* **EXERCISE BRIEF**: Search the entries below for the word "will" and copy every line where it appears.

* **GIVEN RECORDS**:
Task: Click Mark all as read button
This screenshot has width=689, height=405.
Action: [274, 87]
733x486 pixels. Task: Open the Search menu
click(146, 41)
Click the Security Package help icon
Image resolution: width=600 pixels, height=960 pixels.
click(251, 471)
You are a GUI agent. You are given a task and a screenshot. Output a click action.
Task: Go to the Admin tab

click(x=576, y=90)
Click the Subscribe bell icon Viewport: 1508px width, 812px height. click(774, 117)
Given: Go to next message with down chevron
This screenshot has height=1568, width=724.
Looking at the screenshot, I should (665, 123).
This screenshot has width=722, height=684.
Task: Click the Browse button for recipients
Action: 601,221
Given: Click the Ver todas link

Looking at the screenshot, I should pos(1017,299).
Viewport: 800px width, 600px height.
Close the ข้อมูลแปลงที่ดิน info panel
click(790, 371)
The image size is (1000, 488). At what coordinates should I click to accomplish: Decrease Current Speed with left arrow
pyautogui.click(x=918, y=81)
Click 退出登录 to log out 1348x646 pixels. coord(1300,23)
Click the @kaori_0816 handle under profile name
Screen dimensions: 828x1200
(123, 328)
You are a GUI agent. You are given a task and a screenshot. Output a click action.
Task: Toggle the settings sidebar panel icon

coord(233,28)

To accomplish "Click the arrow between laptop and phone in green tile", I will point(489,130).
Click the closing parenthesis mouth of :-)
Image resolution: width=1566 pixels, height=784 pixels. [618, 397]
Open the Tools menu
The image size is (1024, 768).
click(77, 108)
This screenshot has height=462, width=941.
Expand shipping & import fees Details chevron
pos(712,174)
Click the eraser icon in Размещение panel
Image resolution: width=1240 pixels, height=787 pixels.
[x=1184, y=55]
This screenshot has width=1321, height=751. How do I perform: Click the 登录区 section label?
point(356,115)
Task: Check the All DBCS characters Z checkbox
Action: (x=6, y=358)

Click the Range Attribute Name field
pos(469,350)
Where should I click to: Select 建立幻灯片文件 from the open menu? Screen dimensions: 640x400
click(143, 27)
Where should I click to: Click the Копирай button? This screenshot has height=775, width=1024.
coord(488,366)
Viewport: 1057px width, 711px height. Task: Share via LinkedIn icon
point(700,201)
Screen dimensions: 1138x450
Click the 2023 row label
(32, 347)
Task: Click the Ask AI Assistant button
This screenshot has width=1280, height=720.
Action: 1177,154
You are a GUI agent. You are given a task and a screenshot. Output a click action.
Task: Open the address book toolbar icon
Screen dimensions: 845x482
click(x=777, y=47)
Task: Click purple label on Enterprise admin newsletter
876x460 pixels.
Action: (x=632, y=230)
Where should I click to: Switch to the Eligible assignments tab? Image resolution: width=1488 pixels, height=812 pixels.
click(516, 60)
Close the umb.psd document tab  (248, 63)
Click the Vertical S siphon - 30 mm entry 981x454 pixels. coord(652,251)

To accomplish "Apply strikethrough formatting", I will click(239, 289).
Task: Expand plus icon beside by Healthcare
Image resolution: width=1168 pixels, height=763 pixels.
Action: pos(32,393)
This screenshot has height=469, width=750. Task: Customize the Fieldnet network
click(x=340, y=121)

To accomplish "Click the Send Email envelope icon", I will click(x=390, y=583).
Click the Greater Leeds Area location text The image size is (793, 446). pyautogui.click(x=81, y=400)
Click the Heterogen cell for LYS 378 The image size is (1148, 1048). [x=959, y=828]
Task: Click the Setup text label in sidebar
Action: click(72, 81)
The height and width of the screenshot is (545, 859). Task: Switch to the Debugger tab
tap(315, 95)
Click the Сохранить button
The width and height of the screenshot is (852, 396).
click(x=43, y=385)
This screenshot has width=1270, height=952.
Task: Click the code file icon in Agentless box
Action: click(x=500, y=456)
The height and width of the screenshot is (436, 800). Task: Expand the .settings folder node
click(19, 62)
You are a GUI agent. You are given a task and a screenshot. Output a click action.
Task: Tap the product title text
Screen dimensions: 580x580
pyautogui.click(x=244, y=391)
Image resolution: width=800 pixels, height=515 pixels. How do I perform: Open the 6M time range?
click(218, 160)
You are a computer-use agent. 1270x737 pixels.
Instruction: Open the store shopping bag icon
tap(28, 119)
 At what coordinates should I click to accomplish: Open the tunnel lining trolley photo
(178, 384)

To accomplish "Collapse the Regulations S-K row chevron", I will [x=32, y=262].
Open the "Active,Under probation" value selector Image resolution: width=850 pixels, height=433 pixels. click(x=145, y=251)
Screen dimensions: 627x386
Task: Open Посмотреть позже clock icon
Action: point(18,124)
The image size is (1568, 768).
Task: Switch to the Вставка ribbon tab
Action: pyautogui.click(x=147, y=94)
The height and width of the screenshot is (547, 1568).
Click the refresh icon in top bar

* **TASK ANSWER**:
To accomplish "Click the arrow between laptop and phone in green tile", I will point(489,130).
To accomplish "Apply strikethrough formatting", I will click(239, 289).
To accomplish "Click the Send Email envelope icon", I will click(x=390, y=583).
To accomplish "Collapse the Regulations S-K row chevron", I will [x=32, y=262].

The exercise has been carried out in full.